Print each entry verbatim.

=== Section Start ===

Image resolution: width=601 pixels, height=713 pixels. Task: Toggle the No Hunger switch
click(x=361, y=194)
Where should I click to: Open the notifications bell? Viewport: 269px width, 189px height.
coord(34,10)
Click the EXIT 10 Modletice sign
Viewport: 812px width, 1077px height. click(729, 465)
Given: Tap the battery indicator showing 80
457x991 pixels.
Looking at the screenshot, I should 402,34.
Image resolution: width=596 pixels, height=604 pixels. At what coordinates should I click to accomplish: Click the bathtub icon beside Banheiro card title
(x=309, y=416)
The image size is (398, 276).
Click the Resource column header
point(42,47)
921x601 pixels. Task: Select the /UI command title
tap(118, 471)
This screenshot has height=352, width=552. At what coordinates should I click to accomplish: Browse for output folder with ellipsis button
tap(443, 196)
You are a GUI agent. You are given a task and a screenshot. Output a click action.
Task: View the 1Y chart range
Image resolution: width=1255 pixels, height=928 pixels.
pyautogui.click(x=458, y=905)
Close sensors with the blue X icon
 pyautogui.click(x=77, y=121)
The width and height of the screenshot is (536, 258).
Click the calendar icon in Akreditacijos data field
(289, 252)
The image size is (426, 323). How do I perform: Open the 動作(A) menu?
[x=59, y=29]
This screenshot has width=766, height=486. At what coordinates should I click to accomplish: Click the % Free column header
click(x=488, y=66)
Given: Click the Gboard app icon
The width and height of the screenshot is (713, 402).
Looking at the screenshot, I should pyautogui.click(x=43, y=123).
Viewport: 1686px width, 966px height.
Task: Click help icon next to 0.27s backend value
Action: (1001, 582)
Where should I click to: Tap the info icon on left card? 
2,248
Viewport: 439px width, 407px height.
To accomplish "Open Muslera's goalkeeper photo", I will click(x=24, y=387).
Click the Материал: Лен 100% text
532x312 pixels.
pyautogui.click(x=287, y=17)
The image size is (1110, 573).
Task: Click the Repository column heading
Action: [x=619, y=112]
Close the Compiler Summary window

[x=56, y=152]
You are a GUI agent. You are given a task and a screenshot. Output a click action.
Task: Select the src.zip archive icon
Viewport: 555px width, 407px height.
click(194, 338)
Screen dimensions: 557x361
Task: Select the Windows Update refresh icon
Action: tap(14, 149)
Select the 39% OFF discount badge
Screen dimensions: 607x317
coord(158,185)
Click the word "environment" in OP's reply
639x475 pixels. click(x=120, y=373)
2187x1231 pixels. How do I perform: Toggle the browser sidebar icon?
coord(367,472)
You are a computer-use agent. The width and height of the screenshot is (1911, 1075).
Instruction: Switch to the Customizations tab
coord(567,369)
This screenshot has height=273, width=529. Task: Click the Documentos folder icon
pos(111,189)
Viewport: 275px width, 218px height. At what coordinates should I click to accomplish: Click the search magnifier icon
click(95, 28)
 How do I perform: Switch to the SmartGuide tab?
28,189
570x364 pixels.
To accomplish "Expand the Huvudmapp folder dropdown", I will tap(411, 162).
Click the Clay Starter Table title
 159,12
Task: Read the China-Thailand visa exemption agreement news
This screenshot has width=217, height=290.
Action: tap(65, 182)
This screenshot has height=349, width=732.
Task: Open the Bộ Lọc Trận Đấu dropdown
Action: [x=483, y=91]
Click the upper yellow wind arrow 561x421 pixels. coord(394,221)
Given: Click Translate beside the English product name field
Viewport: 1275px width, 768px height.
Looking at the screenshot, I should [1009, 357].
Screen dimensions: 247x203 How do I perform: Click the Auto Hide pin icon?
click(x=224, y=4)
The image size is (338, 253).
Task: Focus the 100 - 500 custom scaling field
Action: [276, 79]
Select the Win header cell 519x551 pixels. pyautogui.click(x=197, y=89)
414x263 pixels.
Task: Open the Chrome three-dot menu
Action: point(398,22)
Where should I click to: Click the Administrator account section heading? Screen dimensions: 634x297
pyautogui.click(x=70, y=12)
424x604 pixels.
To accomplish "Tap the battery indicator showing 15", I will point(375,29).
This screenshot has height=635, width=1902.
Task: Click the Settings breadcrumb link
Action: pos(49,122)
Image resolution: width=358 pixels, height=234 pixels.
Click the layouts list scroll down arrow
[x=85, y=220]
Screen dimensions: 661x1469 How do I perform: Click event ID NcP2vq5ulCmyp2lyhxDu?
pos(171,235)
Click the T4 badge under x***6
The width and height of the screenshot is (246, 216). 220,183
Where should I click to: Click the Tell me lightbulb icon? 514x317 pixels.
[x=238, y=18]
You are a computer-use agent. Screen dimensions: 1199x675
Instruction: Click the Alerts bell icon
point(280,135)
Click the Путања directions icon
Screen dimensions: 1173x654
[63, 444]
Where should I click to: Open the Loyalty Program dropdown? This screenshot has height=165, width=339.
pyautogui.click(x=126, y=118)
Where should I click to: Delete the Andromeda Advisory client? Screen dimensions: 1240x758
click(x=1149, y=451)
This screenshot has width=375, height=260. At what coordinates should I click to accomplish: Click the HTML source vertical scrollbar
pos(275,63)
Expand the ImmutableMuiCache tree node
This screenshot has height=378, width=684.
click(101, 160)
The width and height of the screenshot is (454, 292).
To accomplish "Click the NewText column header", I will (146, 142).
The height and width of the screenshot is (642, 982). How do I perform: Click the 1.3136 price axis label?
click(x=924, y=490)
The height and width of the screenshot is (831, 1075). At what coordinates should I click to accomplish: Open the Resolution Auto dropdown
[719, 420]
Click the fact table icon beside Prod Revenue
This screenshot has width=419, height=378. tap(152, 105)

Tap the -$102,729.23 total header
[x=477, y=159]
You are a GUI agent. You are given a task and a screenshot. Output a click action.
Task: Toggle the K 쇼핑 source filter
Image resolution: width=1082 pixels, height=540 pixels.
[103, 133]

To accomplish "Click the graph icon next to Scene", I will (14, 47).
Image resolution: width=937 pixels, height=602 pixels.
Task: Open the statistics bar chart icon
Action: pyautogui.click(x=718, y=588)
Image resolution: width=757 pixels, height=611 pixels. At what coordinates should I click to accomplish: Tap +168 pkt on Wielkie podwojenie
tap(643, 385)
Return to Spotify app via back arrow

=== Section End ===

__Expected answer__
Image resolution: width=601 pixels, height=713 pixels. Task: Toggle the No Hunger switch
click(x=361, y=194)
Where should I click to: Open the notifications bell? Viewport: 269px width, 189px height.
coord(34,10)
Click the EXIT 10 Modletice sign
Viewport: 812px width, 1077px height. click(729, 465)
Given: Tap the battery indicator showing 80
457x991 pixels.
Looking at the screenshot, I should 402,34.
Image resolution: width=596 pixels, height=604 pixels. At what coordinates should I click to accomplish: Click the bathtub icon beside Banheiro card title
(x=309, y=416)
The image size is (398, 276).
Click the Resource column header
point(42,47)
921x601 pixels. Task: Select the /UI command title
tap(118, 471)
This screenshot has height=352, width=552. At what coordinates should I click to accomplish: Browse for output folder with ellipsis button
tap(443, 196)
You are a GUI agent. You are given a task and a screenshot. Output a click action.
Task: View the 1Y chart range
Image resolution: width=1255 pixels, height=928 pixels.
pyautogui.click(x=458, y=905)
Close sensors with the blue X icon
 pyautogui.click(x=77, y=121)
The width and height of the screenshot is (536, 258).
Click the calendar icon in Akreditacijos data field
(289, 252)
The image size is (426, 323). How do I perform: Open the 動作(A) menu?
[x=59, y=29]
This screenshot has width=766, height=486. At what coordinates should I click to accomplish: Click the % Free column header
click(x=488, y=66)
Given: Click the Gboard app icon
The width and height of the screenshot is (713, 402).
Looking at the screenshot, I should pyautogui.click(x=43, y=123).
Viewport: 1686px width, 966px height.
Task: Click help icon next to 0.27s backend value
Action: (1001, 582)
Where should I click to: Tap the info icon on left card? 
2,248
Viewport: 439px width, 407px height.
To accomplish "Open Muslera's goalkeeper photo", I will click(x=24, y=387).
Click the Материал: Лен 100% text
532x312 pixels.
pyautogui.click(x=287, y=17)
The image size is (1110, 573).
Task: Click the Repository column heading
Action: [x=619, y=112]
Close the Compiler Summary window

[x=56, y=152]
You are a GUI agent. You are given a task and a screenshot. Output a click action.
Task: Select the src.zip archive icon
Viewport: 555px width, 407px height.
click(194, 338)
Screen dimensions: 557x361
Task: Select the Windows Update refresh icon
Action: tap(14, 149)
Select the 39% OFF discount badge
Screen dimensions: 607x317
coord(158,185)
Click the word "environment" in OP's reply
639x475 pixels. click(x=120, y=373)
2187x1231 pixels. How do I perform: Toggle the browser sidebar icon?
coord(367,472)
You are a computer-use agent. The width and height of the screenshot is (1911, 1075).
Instruction: Switch to the Customizations tab
coord(567,369)
This screenshot has height=273, width=529. Task: Click the Documentos folder icon
pos(111,189)
Viewport: 275px width, 218px height. At what coordinates should I click to accomplish: Click the search magnifier icon
click(95, 28)
 How do I perform: Switch to the SmartGuide tab?
28,189
570x364 pixels.
To accomplish "Expand the Huvudmapp folder dropdown", I will tap(411, 162).
Click the Clay Starter Table title
 159,12
Task: Read the China-Thailand visa exemption agreement news
This screenshot has width=217, height=290.
Action: tap(65, 182)
This screenshot has height=349, width=732.
Task: Open the Bộ Lọc Trận Đấu dropdown
Action: [x=483, y=91]
Click the upper yellow wind arrow 561x421 pixels. coord(394,221)
Given: Click Translate beside the English product name field
Viewport: 1275px width, 768px height.
Looking at the screenshot, I should [1009, 357].
Screen dimensions: 247x203 How do I perform: Click the Auto Hide pin icon?
click(x=224, y=4)
The image size is (338, 253).
Task: Focus the 100 - 500 custom scaling field
Action: [276, 79]
Select the Win header cell 519x551 pixels. pyautogui.click(x=197, y=89)
414x263 pixels.
Task: Open the Chrome three-dot menu
Action: point(398,22)
Where should I click to: Click the Administrator account section heading? Screen dimensions: 634x297
pyautogui.click(x=70, y=12)
424x604 pixels.
To accomplish "Tap the battery indicator showing 15", I will point(375,29).
This screenshot has height=635, width=1902.
Task: Click the Settings breadcrumb link
Action: pos(49,122)
Image resolution: width=358 pixels, height=234 pixels.
Click the layouts list scroll down arrow
[x=85, y=220]
Screen dimensions: 661x1469 How do I perform: Click event ID NcP2vq5ulCmyp2lyhxDu?
pos(171,235)
Click the T4 badge under x***6
The width and height of the screenshot is (246, 216). 220,183
Where should I click to: Click the Tell me lightbulb icon? 514x317 pixels.
[x=238, y=18]
You are a computer-use agent. Screen dimensions: 1199x675
Instruction: Click the Alerts bell icon
point(280,135)
Click the Путања directions icon
Screen dimensions: 1173x654
[63, 444]
Where should I click to: Open the Loyalty Program dropdown? This screenshot has height=165, width=339.
pyautogui.click(x=126, y=118)
Where should I click to: Delete the Andromeda Advisory client? Screen dimensions: 1240x758
click(x=1149, y=451)
This screenshot has width=375, height=260. At what coordinates should I click to accomplish: Click the HTML source vertical scrollbar
pos(275,63)
Expand the ImmutableMuiCache tree node
This screenshot has height=378, width=684.
click(101, 160)
The width and height of the screenshot is (454, 292).
To accomplish "Click the NewText column header", I will (146, 142).
The height and width of the screenshot is (642, 982). How do I perform: Click the 1.3136 price axis label?
click(x=924, y=490)
The height and width of the screenshot is (831, 1075). At what coordinates should I click to accomplish: Open the Resolution Auto dropdown
[719, 420]
Click the fact table icon beside Prod Revenue
This screenshot has width=419, height=378. tap(152, 105)

Tap the -$102,729.23 total header
[x=477, y=159]
You are a GUI agent. You are given a task and a screenshot. Output a click action.
Task: Toggle the K 쇼핑 source filter
Image resolution: width=1082 pixels, height=540 pixels.
[103, 133]

To accomplish "Click the graph icon next to Scene", I will (14, 47).
Image resolution: width=937 pixels, height=602 pixels.
Task: Open the statistics bar chart icon
Action: pyautogui.click(x=718, y=588)
Image resolution: width=757 pixels, height=611 pixels. At what coordinates should I click to accomplish: Tap +168 pkt on Wielkie podwojenie
tap(643, 385)
Return to Spotify app via back arrow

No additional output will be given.